I have been contemplating the meaning of the word “failure” for months. This is my way of preparing for it, of defining it for myself, and attempting to take the punch out of it as I prepare to send out my first feeble attempt at a query letter and synopsis.


I’m trying to be realistic about this. I know from reading the blogs of best-selling authors that many of them started out the same way, with a sense of uncertainty, of ineptitude, of dread. Many of them collected a boatload of rejection slips before they found an agent…and again, before they engaged a publisher. So this is what I have come to expect.


I am struggling to convince myself that rejection is not the same as failure…that three years laboring over an unpublished novel is not wasted time. This has been a journey of discovery for me, a dream fulfilled, even if I never find my way to a publisher’s doorstep.


So…instead of bracing myself for failure, I tell myself that, for a beginner, I did pretty well.

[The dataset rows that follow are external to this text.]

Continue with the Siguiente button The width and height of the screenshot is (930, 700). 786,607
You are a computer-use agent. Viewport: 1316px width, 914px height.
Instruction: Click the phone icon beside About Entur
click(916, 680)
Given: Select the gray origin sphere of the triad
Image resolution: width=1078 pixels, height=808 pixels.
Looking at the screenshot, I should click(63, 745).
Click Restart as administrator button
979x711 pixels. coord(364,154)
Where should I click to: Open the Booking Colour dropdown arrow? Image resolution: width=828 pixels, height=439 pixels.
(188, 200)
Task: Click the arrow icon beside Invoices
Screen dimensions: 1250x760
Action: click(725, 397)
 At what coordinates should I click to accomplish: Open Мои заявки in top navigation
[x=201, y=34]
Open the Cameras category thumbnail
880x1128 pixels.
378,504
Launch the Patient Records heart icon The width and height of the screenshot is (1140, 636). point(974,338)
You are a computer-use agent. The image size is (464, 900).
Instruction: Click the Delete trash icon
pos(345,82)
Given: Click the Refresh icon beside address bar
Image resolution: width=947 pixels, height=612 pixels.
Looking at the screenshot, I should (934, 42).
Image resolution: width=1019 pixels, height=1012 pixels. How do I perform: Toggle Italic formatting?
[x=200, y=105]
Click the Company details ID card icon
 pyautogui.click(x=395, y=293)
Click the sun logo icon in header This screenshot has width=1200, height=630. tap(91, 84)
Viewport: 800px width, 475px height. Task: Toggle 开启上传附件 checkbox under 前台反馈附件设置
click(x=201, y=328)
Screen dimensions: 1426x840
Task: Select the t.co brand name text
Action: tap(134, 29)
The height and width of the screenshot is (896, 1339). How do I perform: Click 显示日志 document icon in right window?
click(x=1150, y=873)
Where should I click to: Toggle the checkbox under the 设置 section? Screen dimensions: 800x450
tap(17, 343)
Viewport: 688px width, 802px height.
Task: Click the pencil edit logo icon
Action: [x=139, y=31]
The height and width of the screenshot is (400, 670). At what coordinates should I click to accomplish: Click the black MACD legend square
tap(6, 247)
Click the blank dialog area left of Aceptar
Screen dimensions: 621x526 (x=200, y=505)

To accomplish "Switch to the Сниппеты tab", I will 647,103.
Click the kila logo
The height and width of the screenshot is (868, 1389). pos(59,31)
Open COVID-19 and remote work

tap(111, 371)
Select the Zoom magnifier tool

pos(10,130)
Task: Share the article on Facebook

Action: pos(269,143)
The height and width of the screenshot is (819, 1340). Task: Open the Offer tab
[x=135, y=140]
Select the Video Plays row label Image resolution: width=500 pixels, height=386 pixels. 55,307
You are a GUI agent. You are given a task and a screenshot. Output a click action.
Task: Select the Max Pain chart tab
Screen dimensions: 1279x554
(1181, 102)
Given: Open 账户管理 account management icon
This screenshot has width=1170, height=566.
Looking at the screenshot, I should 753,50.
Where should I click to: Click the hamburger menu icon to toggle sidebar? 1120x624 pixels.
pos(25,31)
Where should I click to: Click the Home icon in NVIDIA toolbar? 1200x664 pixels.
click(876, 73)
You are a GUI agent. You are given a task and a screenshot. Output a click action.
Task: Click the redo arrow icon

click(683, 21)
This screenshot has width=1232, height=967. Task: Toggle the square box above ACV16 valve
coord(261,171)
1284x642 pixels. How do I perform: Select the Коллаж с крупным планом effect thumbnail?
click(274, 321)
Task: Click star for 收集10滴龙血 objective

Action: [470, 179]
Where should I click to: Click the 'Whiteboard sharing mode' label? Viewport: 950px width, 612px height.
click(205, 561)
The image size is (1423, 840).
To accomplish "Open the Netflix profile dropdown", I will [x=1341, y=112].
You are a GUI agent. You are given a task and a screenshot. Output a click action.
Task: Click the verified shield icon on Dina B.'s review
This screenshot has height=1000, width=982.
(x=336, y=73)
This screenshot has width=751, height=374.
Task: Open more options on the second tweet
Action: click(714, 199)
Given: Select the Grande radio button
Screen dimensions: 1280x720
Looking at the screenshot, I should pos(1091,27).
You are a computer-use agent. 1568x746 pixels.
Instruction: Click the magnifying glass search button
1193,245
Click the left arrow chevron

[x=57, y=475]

I lined up all those words, 78,000 of them one after another, so that they told a story. I wrote it with passion, patience and perseverance. There is truth in what I wrote. Reading over the manuscript now, I still like it. This is not what it feels like to have failed. Failure would mean that I hadn’t summoned the courage to attempt this in the first place. That I hadn’t poured my soul into it and spoken the truth. That I’d allowed fear of failure to defeat me. That I’d abandoned the effort altogether.


So…for me, whether I publish it or not, “The Bandaged Place” in its completed form, is a triumph, not a failure.

How do you define “failure”?

“What would you attempt
if you knew you could not fail?"
--author unknown—
*
In my next post, I’ll tell you what it feels like to take the plunge into unfamiliar waters.
jan








1 comment:

  1. It's a long road to publication. I feel your pain everyday. Sent out a hand full of queries the other day. for every one that comes back, two are sent out after a careful review/revision of the query. Sooner or later, someone will bite. Keep the faith.